Non la pensano come lei uomini del calibro di Emilio Cecchi, Italo Calvino (che disse di aver voluto essere il Chesterton comunista), Antonio Gramsci, Jorge Luis Borges, Clive Staples Lewis, John Ronald Reuel Tolkien (o gira ancora anche per lui la storia che fosse fascista?), Bruno Bettelheim, Marshall McLuhan (che gli deve come molti altri la conversione al cattolicesimo), Sergei Averincev, Giuseppe Tomasi di Lampedusa, Leonardo Sciascia, sir Alec Guinness (anche lui grato per la conversione), Hanna Arendt, Neil Gaiman, Natal'ja Trauberg (che lo definì "il contravveleno" contro il nichilismo comunista), Gilberto De Mello Freyre, Orson Welles, Ernst Hemingway, Papa Luciani, Papa Montini, Papa Ratti, Papa Ratinger (ce ne sarà almeno uno che le va a genio?), Franz Kafka, Mircea Eliade e Roberto Benigni.

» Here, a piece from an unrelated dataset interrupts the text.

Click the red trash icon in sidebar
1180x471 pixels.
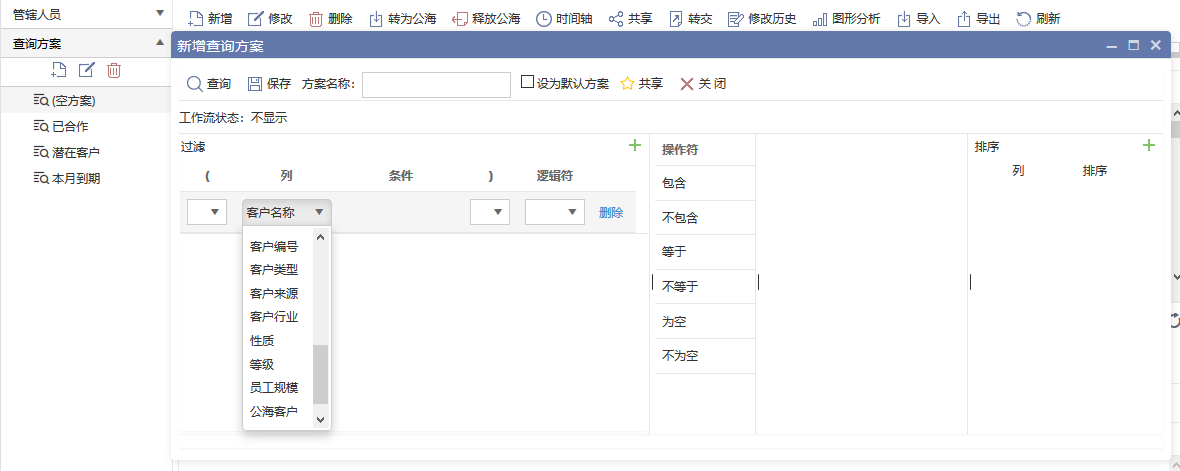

Basterebbe dire ciò che di lui disse una vicina di casa, una donnina del popolo che non frequentava facoltà teologiche: "era una specie di santo, no? - solo a guardarlo quando gli stendevi il cappello ti faceva sentire grandioso". Hilaire Belloc invece disse: «Non solo capiva le qualità dei suoi oppositori, ma anche le ammirava. Per questo è stato universalmente amato».
Le auguro di amare nello stesso modo il nostro caro Chesterton. E di leggerlo.